Bridal showers are customary events to honor the bride-to-be, but let's face it: There isn't much in it for the guests. Incorporating a few fun, modern games can get everyone mingling and focused more on the party than the opening of gifts. The key to a great shower is moderation. Make a two-game limit, and get a feel for the mood. If a game is falling flat, move on to something different.
Wedding Night Preview
Like a wedding Mad Libs, this game is great for crowds who can appreciate a little raunchiness. Designate a bridesmaid or other guest to take notes while the bride opens gifts. Phrases like "I know just where to put this!" and "I've always wanted one of these!" have new meaning when you reveal, at the end, that you've made a list of things the bride will say on her wedding night. The more suggestive the reactions, the more fun for everyone.

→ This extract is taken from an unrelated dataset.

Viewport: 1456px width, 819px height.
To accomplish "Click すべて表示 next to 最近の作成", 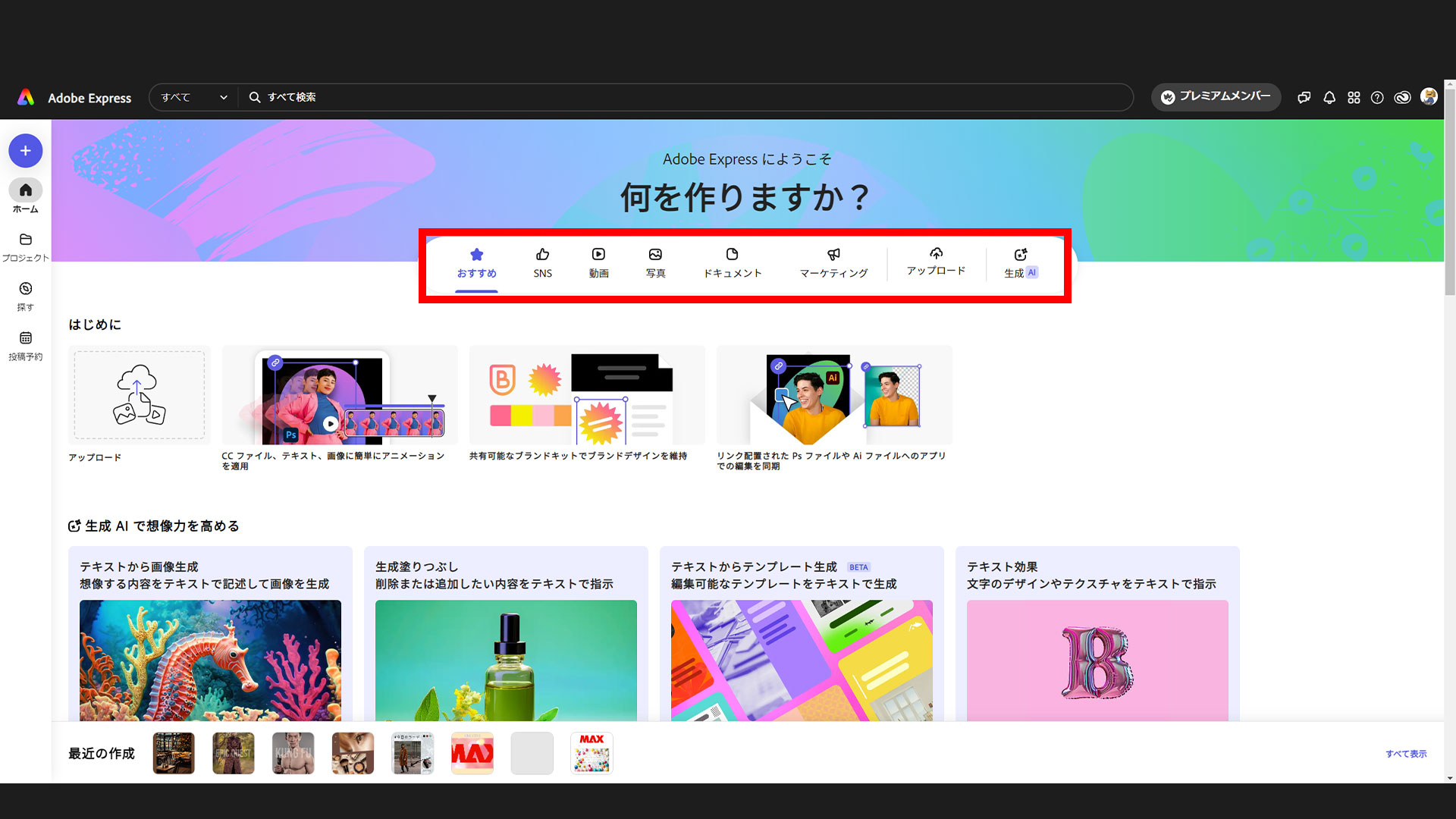I will coord(1405,753).
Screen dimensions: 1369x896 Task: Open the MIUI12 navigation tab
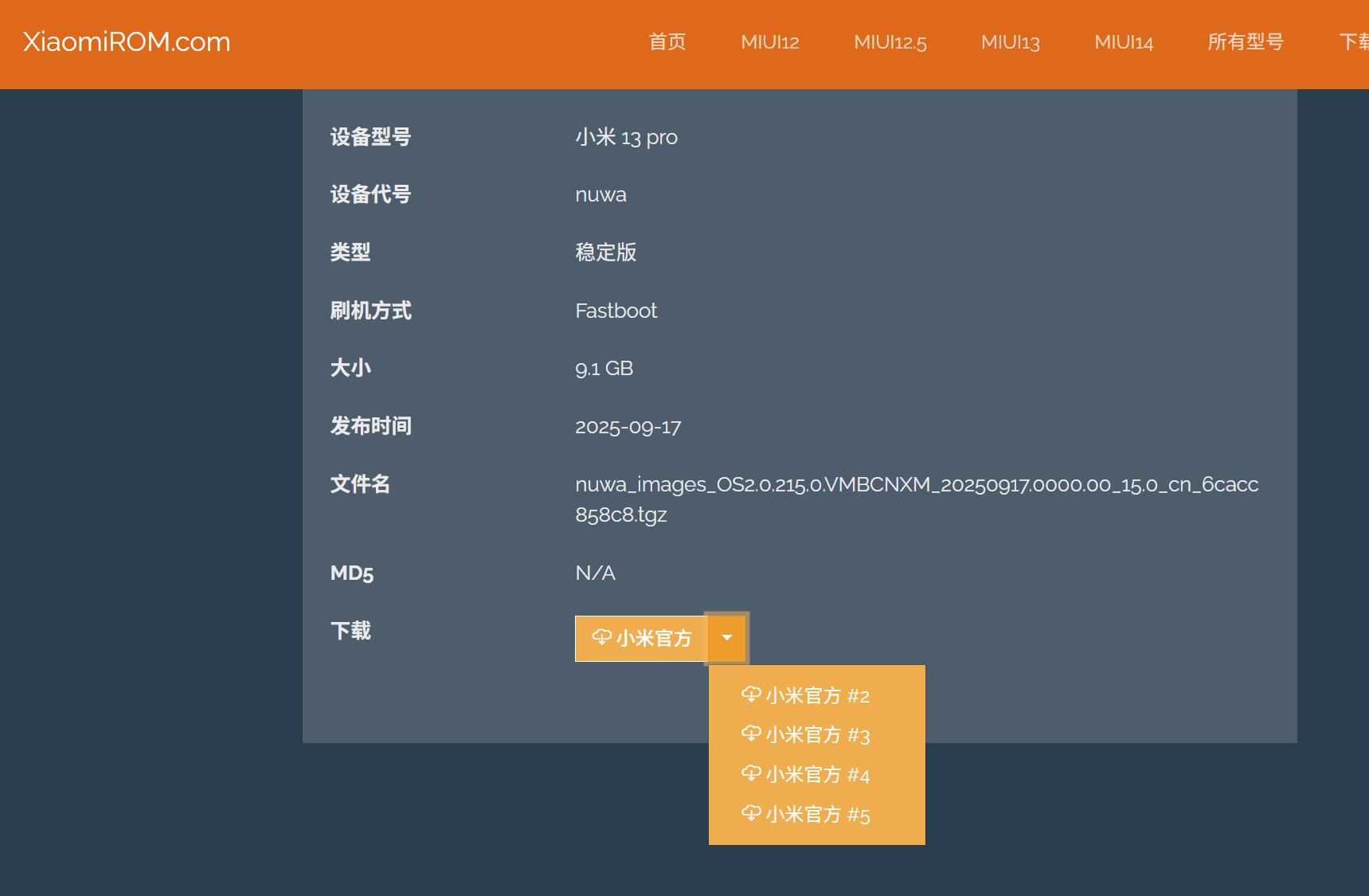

The guests can help the bride with the daunting task of writing her vows with a tongue-in-cheek (or sentimental) fill-in-the-blank. Have two clipboards with paper and pens. On one, write "I, (bride's name) take you, (groom's name) and promise to ... ." On the other, write the reverse to serve as the groom's vows. Have each guest write a "vow," either funny or heartfelt and then fold the paper down over her line so the next guest doesn't see what she wrote. Then have the bride read all her new vows aloud. At a couples shower, include the groom, or have a stand-in read his lines. The more outlandish the marriage terms, the better.
Grope the Groom
Couples showers have gained popularity recently. Brides want to include their grooms, and the grooms want some recognition, too. Blindfold the bride, and have the men line up with their pants leg rolled up to the knee. Have the bride feel each guy's leg and guess which one belongs to her future husband. Depending on the intimacy of the group, try this game with other body parts: faces, chests ... get creative.
The Newlywed Game
This game is based on the classic TV show, and you can tailor it to fit a more conservative audience or spice it up for a wilder crowd. Before the shower, e-mail the groom 20 questions about their relationship: Where was their first kiss? How many boyfriends has she had? What do you argue about most? At the shower, ask the bride the same questions, and see how many answers they had in common. At a couples shower, play the game live to catch the groom's reactions.